A cost-effective commercial soluble oxide cluster for highly efficient and stable organic solar cells†
Abstract
Solution-processed phosphomolybdic acid (PMA) was investigated as a hole extraction layer for organic solar cells without any post-annealing processes. PMA is a stable, cost-effective, and commercial soluble oxide cluster, which dramatically simplifies the device fabrication process as well as reduces the cost. The PMA-based device with an active layer of poly[[4,8-bis[(2-ethylhexyl)oxy]benzo[1,2-b:4,5-b′]dithiophene-2,6-diyl][3-fluoro-2-[(2-ethylhexl)carbonyl]thieno [3,4-b]thiophenediyl]] (PTB7) mixed with [6,6]-phenyl-C71-butyric acid methyl ester (PC71BM) achieved a power conversion efficiency (PCE) as high as 8.32% compared with 7.46% for an evaporated MoO3 (e-MoO3)-based device.
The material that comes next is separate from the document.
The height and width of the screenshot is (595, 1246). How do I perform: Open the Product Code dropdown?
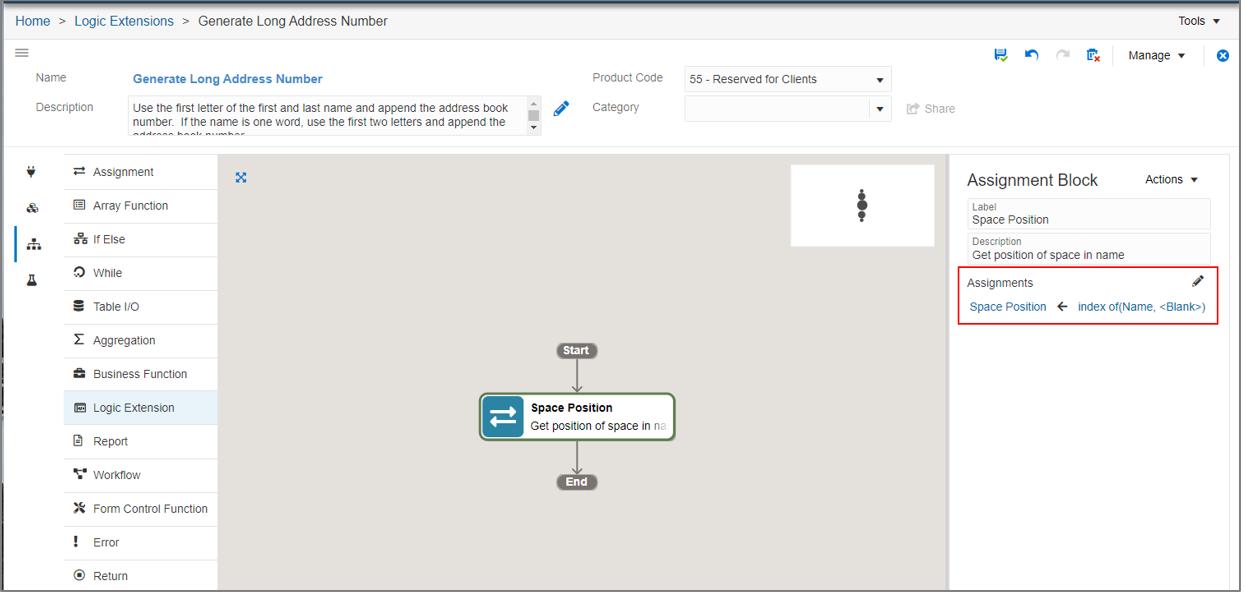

Transient electrical output characteristics, optical measurements as well as scanning Kelvin probe microscopy were utilized to investigate the improvement in the performance of the device. The results indicated that the enhanced PCE was due to suppressed charge recombination as well as an improved optical path across the device, which led to an enhanced short-circuit current density and fill factor. In addition, the PMA-based device displayed improved long term stability in ambient conditions compared to the e-MoO3-based device.